Une somme magistrale
Cet ouvrage impressionnant est de toute évidence le fruit d’un travail de recherche colossal et sans doute exhaustif sur le sujet. L’étude est structurée en quatre parties et 23 chapitres : la première partie, Inter-France centre « régulateur » de la presse nationaliste, comprend huit chapitres et couvre la période 1936-1940 ; la seconde partie, Premier mercenaire de la « cinquième colonne », traite en 7 chapitres de la période 1940-1942 ; la troisième partie, La pieuvre brune fait main basse sur la presse de province traite en quatre chapitres de la même période sous un angle thématique différent ; en quatre chapitres, la dernière partie, La fin d’une misérable ambition, couvre la période 1943-1944, les thèmes de l’épuration et de l’amnistie, et propose de courtes et précises notices biographiques des collaborateurs (aux deux sens du terme !) de l’agence et de leur devenir après-guerre.
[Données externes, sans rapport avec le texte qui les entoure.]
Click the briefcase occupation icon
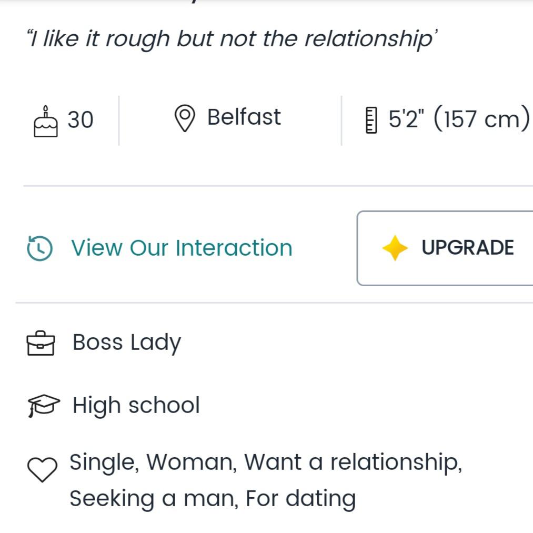 coord(41,343)
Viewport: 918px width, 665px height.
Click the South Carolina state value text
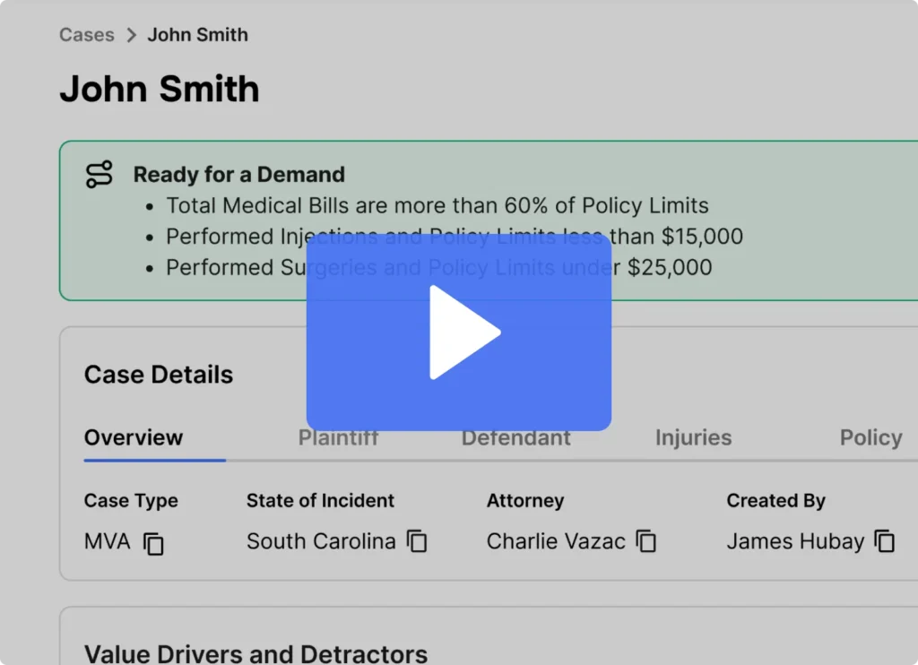click(x=321, y=541)
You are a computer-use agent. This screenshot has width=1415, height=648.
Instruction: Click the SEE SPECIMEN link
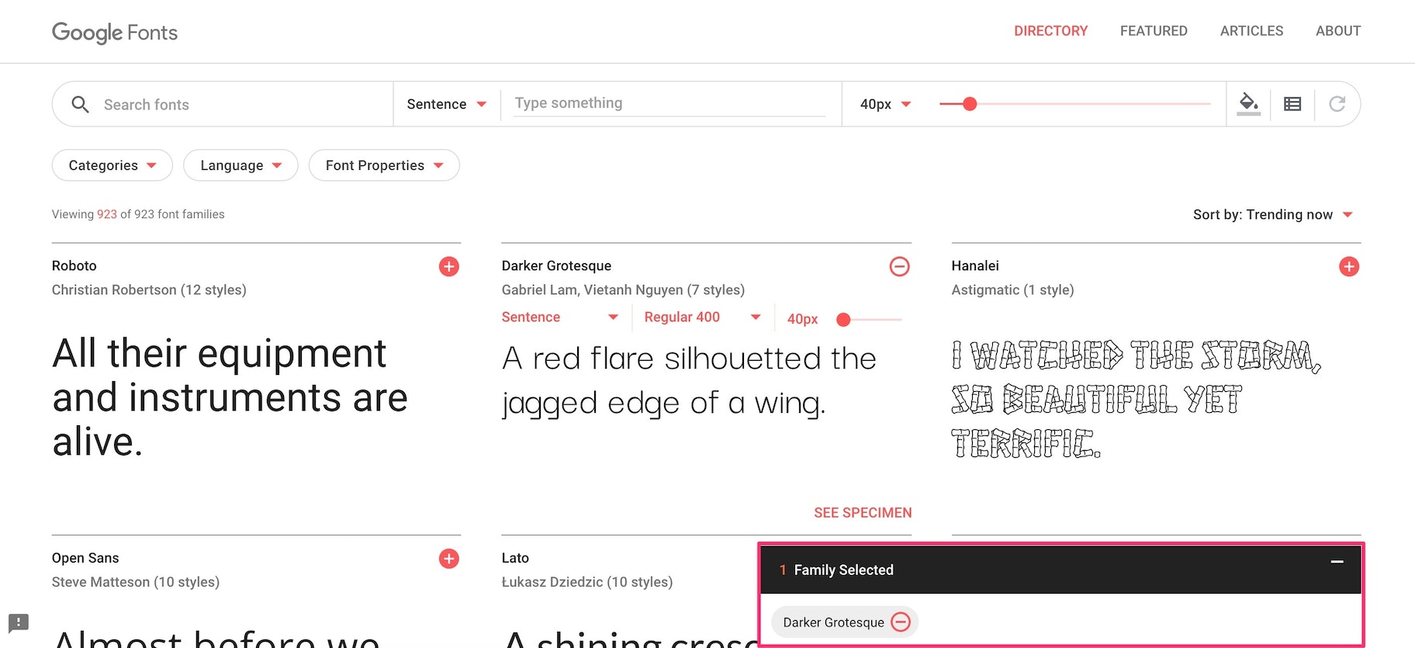pos(862,512)

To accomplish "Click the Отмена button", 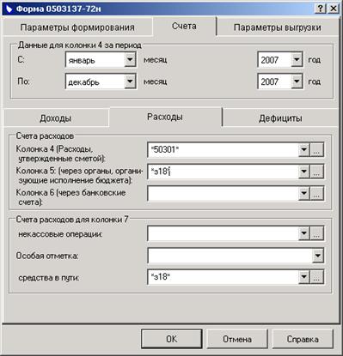I will 237,339.
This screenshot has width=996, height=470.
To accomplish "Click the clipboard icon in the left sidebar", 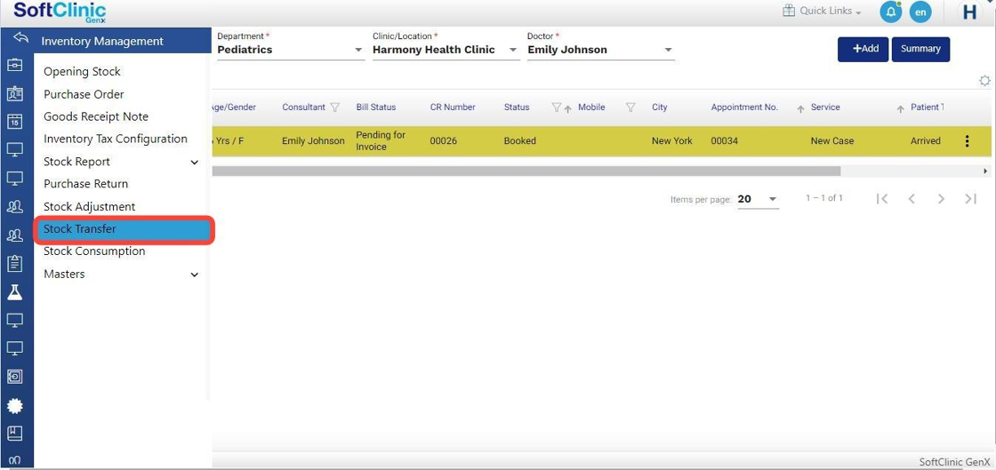I will 15,264.
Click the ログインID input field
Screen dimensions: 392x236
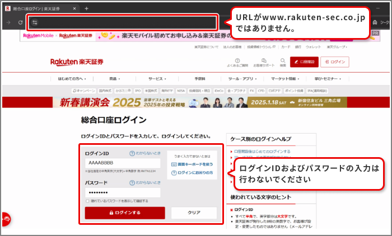click(x=122, y=163)
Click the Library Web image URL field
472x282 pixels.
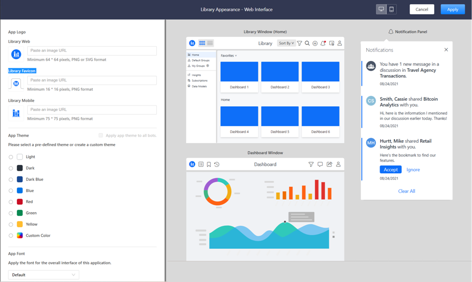[x=92, y=51]
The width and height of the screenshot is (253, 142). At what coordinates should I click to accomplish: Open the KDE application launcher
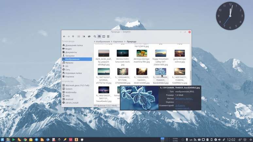3,139
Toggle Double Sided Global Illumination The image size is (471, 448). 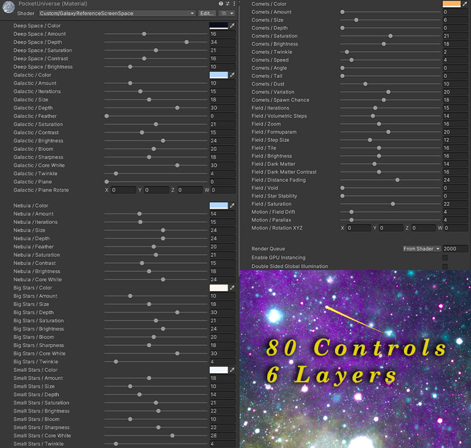(x=445, y=267)
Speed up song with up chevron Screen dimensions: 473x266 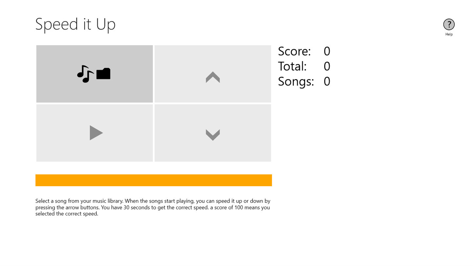[213, 77]
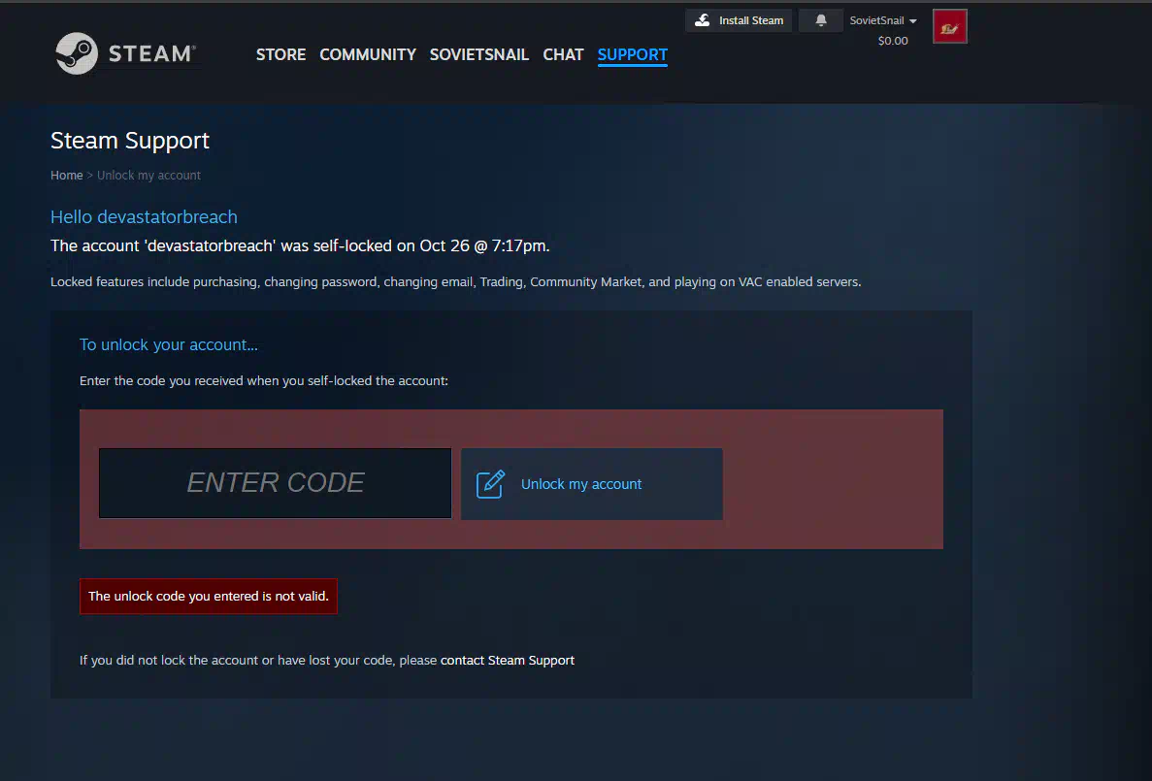Click the ENTER CODE input field
This screenshot has width=1152, height=781.
click(275, 483)
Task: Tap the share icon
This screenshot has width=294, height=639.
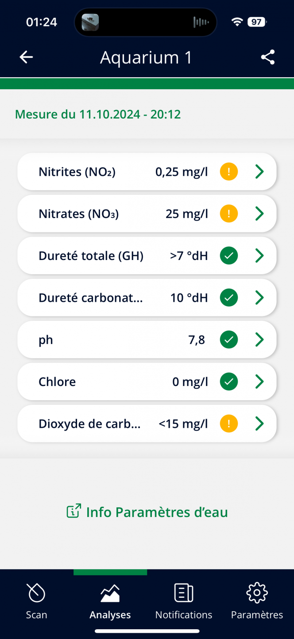Action: click(x=268, y=57)
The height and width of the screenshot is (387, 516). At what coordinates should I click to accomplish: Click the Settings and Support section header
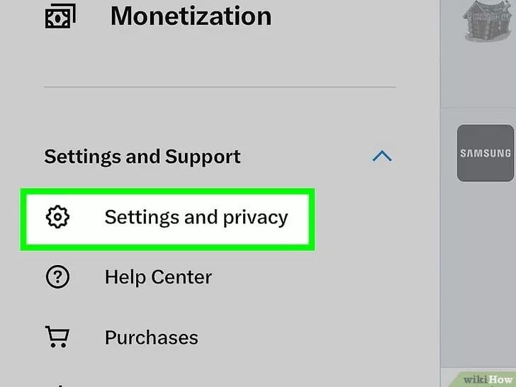142,156
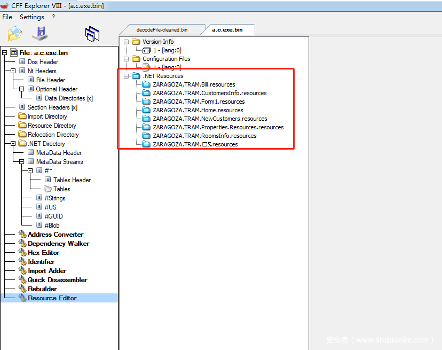This screenshot has width=442, height=350.
Task: Select the #Strings stream item
Action: click(55, 198)
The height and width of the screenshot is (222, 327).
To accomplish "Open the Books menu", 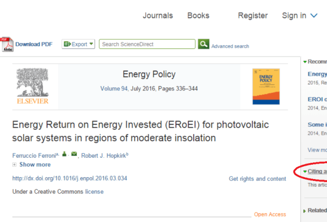I will click(x=198, y=16).
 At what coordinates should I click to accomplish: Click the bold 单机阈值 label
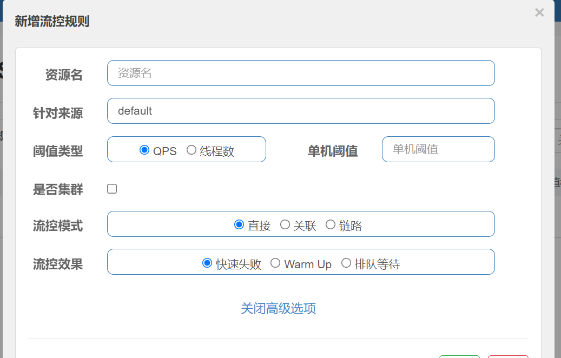coord(333,151)
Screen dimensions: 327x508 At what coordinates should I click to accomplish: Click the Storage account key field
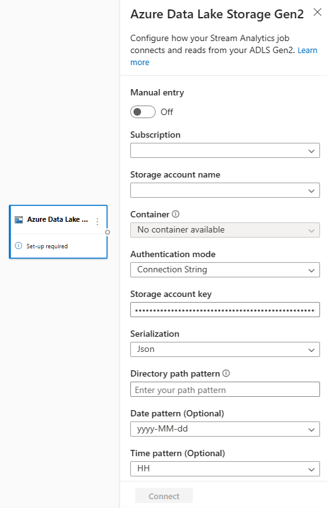pos(225,310)
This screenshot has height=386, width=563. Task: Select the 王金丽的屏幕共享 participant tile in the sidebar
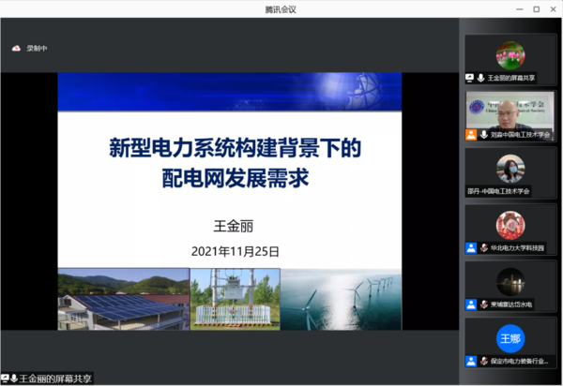click(x=510, y=60)
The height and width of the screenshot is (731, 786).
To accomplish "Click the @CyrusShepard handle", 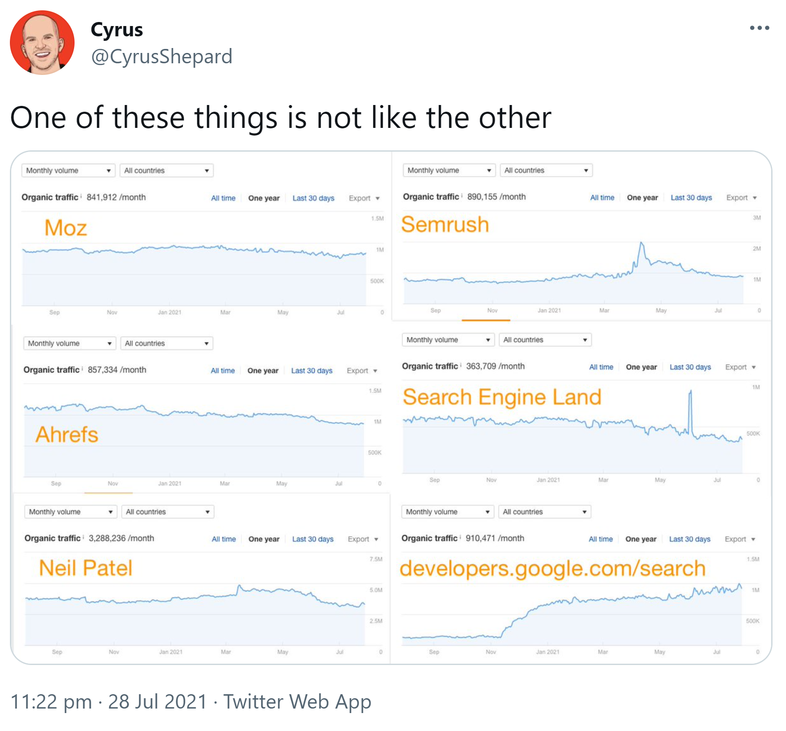I will tap(162, 57).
Ce texte inclut 17 cartes qui traduisent la profonde connaissance qu’a l’auteur de la presse française, régionale et nationale, et dix tableaux (budgets comparés, salaires mensuels des journalistes etc.). Des centaines, peut être des milliers, de notes infrapaginales d’une grande précision donnent, et souvent commentent, les sources. Les 22 pages de sources montrent l’ampleur de la recherche, effectuée à la fois dans les archives de l’agence Inter-France (conservées à La Contemporaine-Bibliothèque, Archives, Musée des mondes contemporains, ex BDIC de Paris-Nanterre), dans les versements des ministères (Intérieur, Finances, Justice), dans les archives de presse, dans des centres d’archives départementaux, dans les archives de Paris, dans celles de la Préfecture de police, au Service historique de la Défense de Vincennes, dans des dizaines de journaux départementaux et parisiens, à l’Institut d’histoire du Temps Présent.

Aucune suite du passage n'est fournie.